Oakville Real Estate Overview
Oakville is a quickly growing suburban area, offering some of the most prime real estate in the Greater Toronto Area.
According to the Oakville, Milton and District Real Estate Board, the average price of homes sold in the city for March 2013 was $733,366, which is an increase of 14 percent from March 2012.
Old Oakville along the shore of Lake Ontario is the city's original settlement and is home to some of the most expensive properties. Iroquois Ridge and Glen Abbey are two popular neighbourhoods for families, featuring an abundance of schools, recreation centres, and parks.
- Oakville Population (2011)182,500
- 5 Year Population Change10.2%
- Number of Homes in Oakville62,400
Why Buy a Home in Oakville?
Oakville has a reputation for being one of the wealthiest suburbs in Canada. It has an abundance of large homes and green space, and a beautiful downtown area on the waterfront.
Oakville is ideally located for Toronto commuters, with two GO Transit train stations and easy access to the Queen Elizabeth Way highway. Families are attracted to the town for its good schools, low crime rate, and beautiful scenery.
Its close-knit community has fostered the development of a number of recreational, cultural, and artistic programs. People come from all over to take part in Oakville's annual festivals and events, such as the Waterfront Festival, the For the Love of the Arts Festival, and Midnight Madness.
Explore Oakville's Rich Cultural Heritage
Oakville was originally inhabited by the Mississaugas, before the land was purchased by the Legislative Assembly of Upper Canada in 1805. Settlers from the British Isles began to establish themselves along Dundas Street and the shore of Lake Ontario.
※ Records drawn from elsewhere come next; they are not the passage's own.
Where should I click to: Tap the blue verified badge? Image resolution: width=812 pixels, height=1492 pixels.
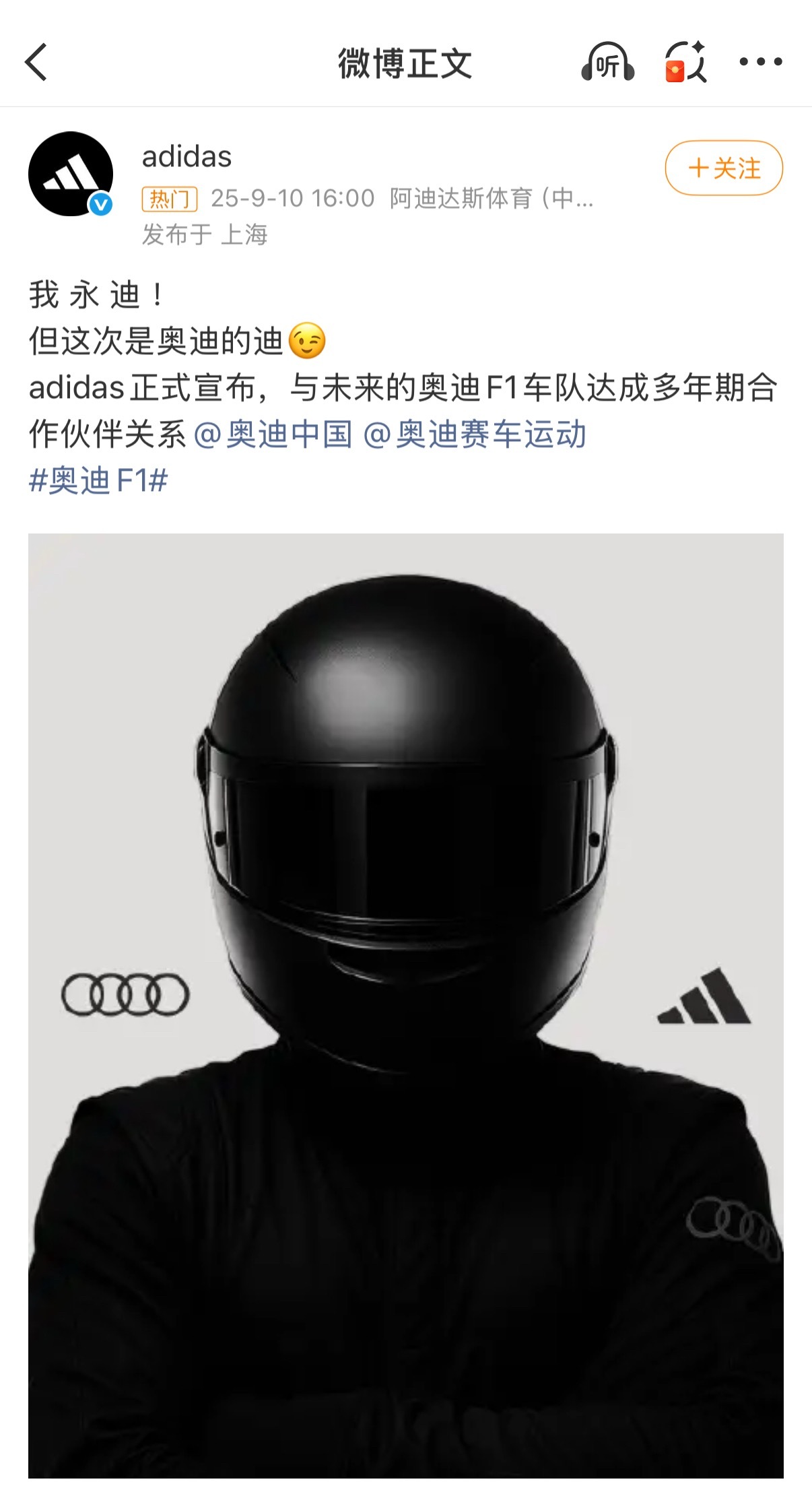click(101, 204)
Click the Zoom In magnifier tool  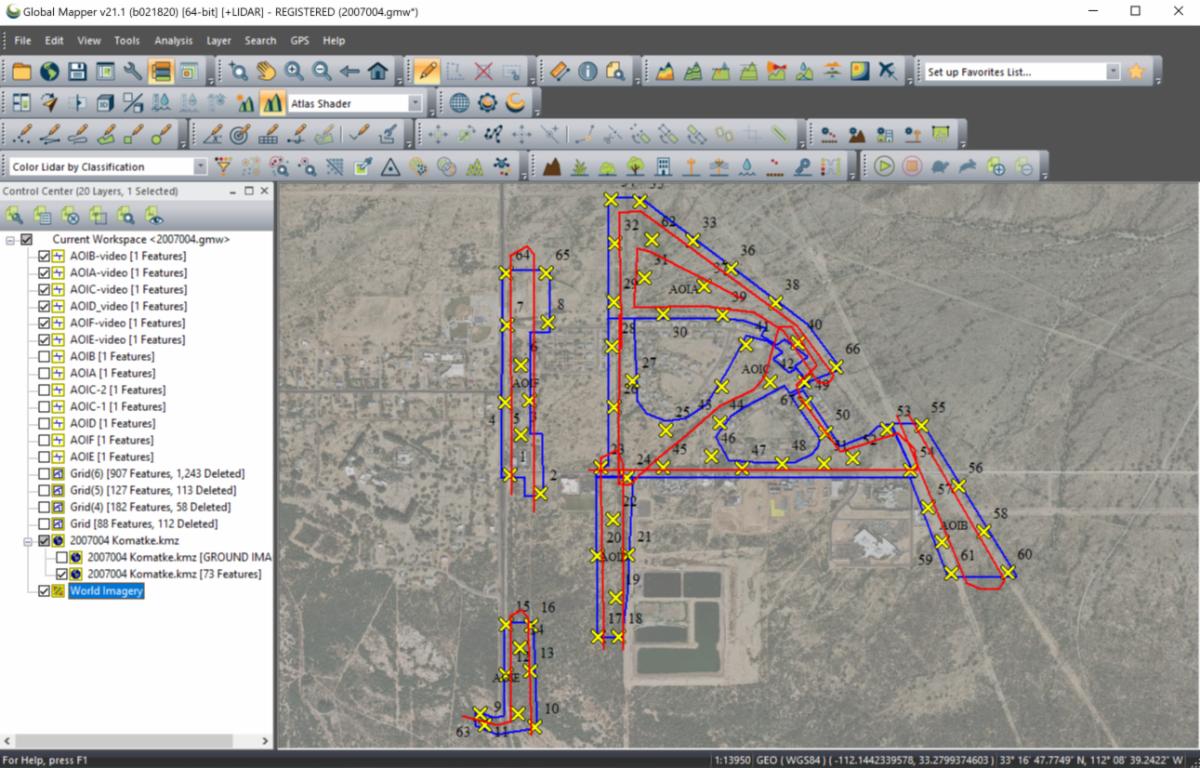tap(294, 71)
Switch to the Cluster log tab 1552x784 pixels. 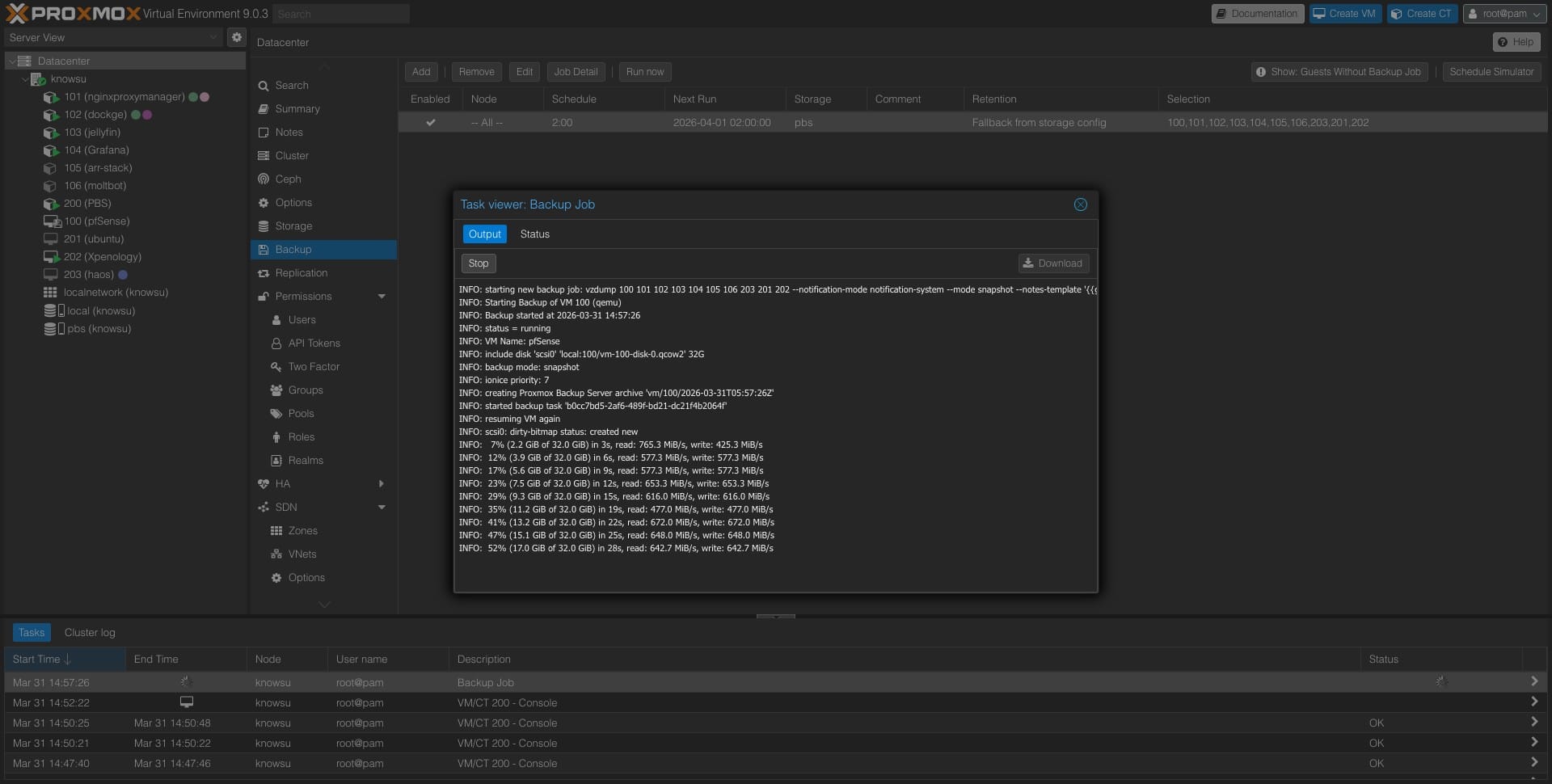pyautogui.click(x=90, y=633)
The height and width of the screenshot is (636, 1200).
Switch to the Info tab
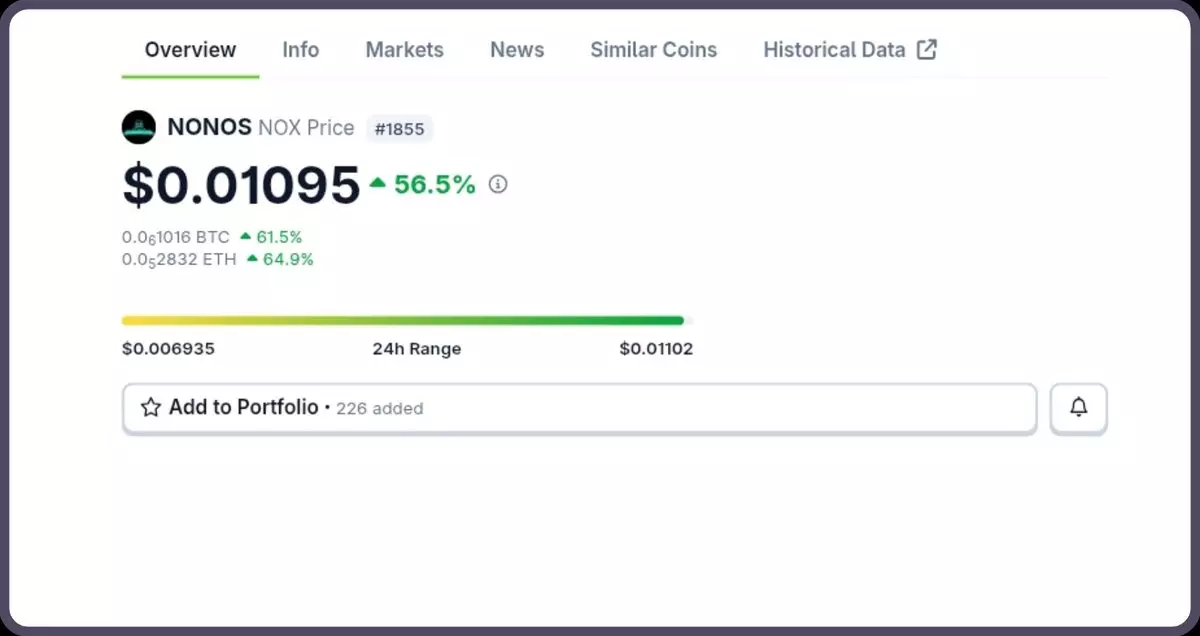(x=300, y=50)
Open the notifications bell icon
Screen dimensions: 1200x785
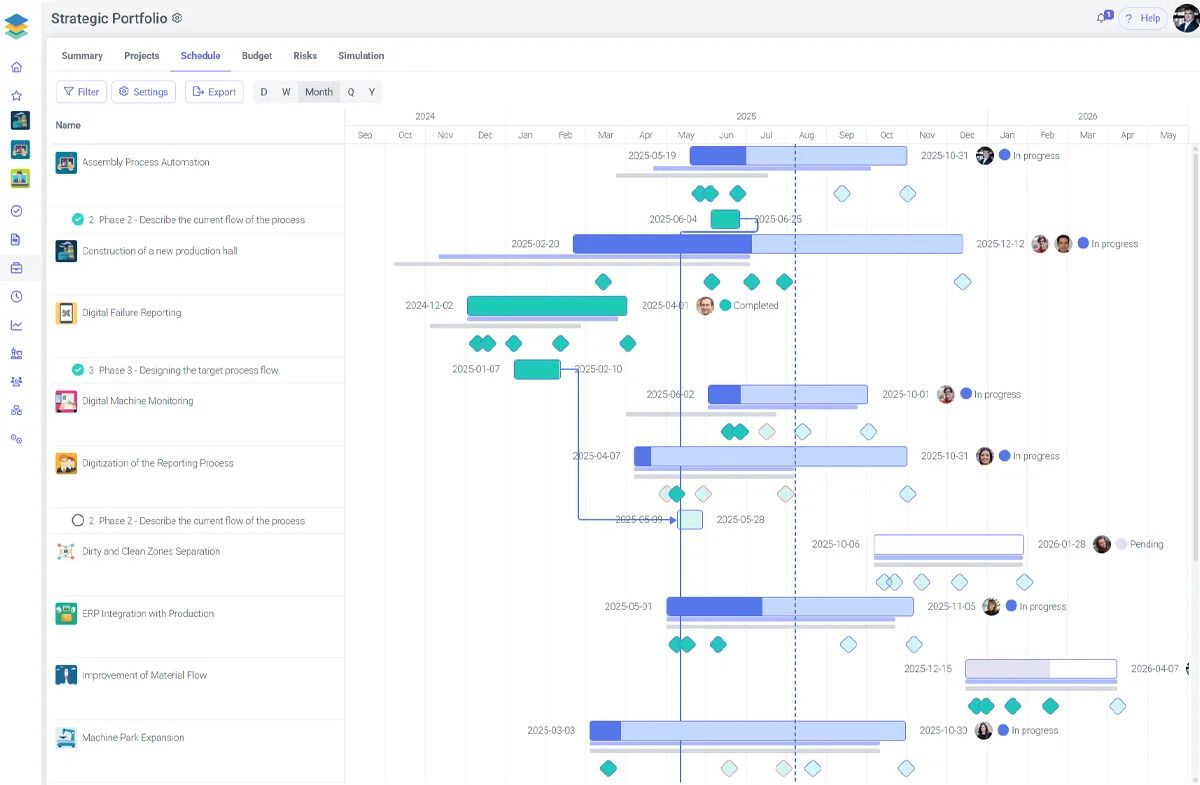click(x=1102, y=18)
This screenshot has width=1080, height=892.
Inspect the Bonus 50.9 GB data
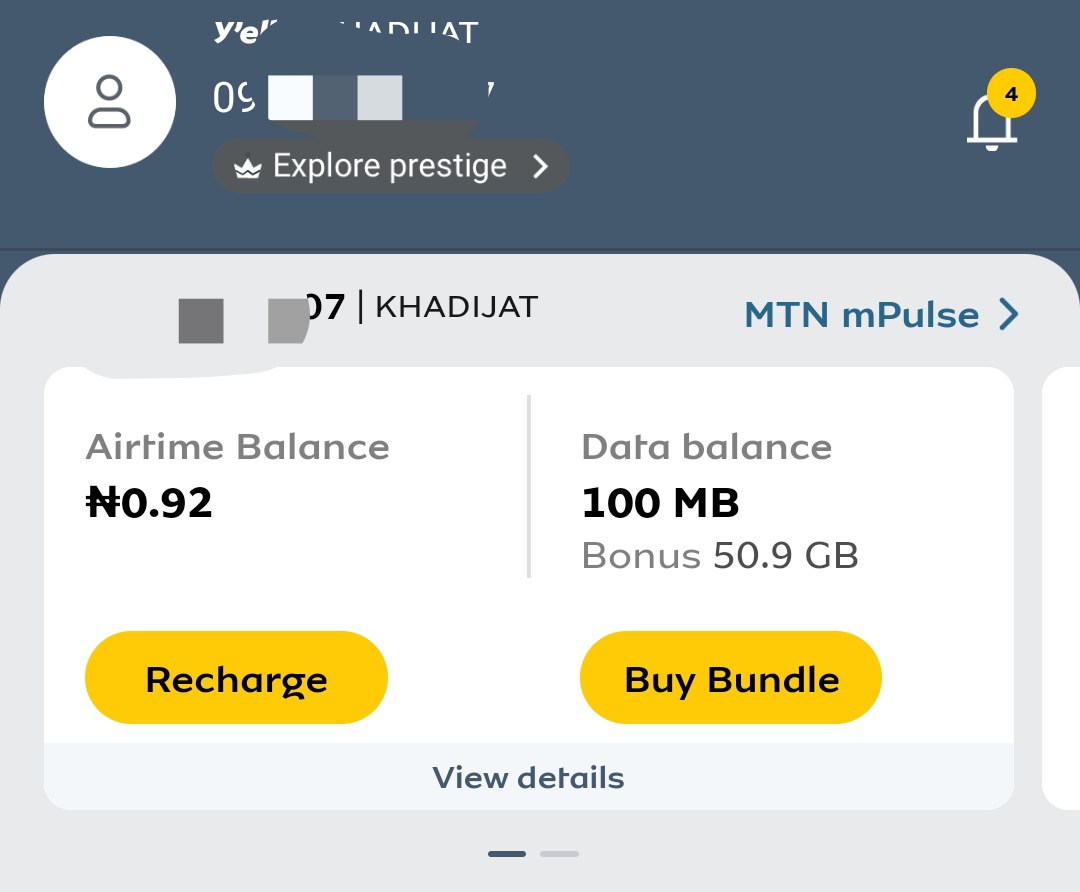(719, 555)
Industry in the area centered around shipbuilding and agriculture. The construction of the Grand Trunk Railway jump-started the industrialization process. The Ford Motor Company set up its Canadian headquarters in Oakville in 1953, which became an important part of the town's economy.
The Town of Oakville continued to expand until it amalgamated its neighbouring villages. Today it is bordered by Mississauga to the east, Milton to the north, and Burlington to the west.
Getting around in Oakville
Oakville is a commuter's town, so driving is a common means of transportation. The roads are wide, and streets are arranged in a winding fashion. The Queen Elizabeth Way, Highway 403, and the 407 Express Toll Route are all easily accessible.
Oakville Transit provides bus service throughout the town, while GO Transit operates trains and buses headed east toward Toronto or west toward Hamilton. Boats and yachts are a common sight around the harbour.
If you prefer to get a bit of exercise, there's no shortage of trails in Oakville. The most extensive can be found in Bronte Creek Provincial Park.
Shopping and Amenities
The primary shopping destination is Oakville Place, a mall featuring a number of stores including The Bay, Sears, and H&M. Several unique and high-end boutiques, craft shops, and art galleries are located in the downtown area along Lakeshore Road.
The recently opened Queen Elizabeth Park Community and Cultural Centre offers several recreational, cultural, and aquatic programs. The town also has several ice rinks, sports fields, libraries, and places of worship.
Oakville has a number of top-notch Catholic and public schools to choose from, as well as the prestigious Appleby College private school. It is home to Sheridan College, a post-secondary school much acclaimed for its animation, theatre, and business programs.
Entertainment and Attractions in Oakville
From arts, to sports, to food and drink, Oakville has a lot to offer.
The Oakville Centre for the Performing Arts puts on up to 260 musical, dramatic, and comedic performances per year. More than 1,100 works of art can be found in the Oakville Galleries.
Many great restaurants, bars, and pubs can be found by the waterfront. The short GO train ride to Toronto gives you access to even more nightlife options.
Oakville has several great amateur sports team, including the Blades (Junior A Hockey) and the Buzz (Junior B Lacrosse). The Glen Abbey Golf Course is the site of several Canadian Open professional golf championships.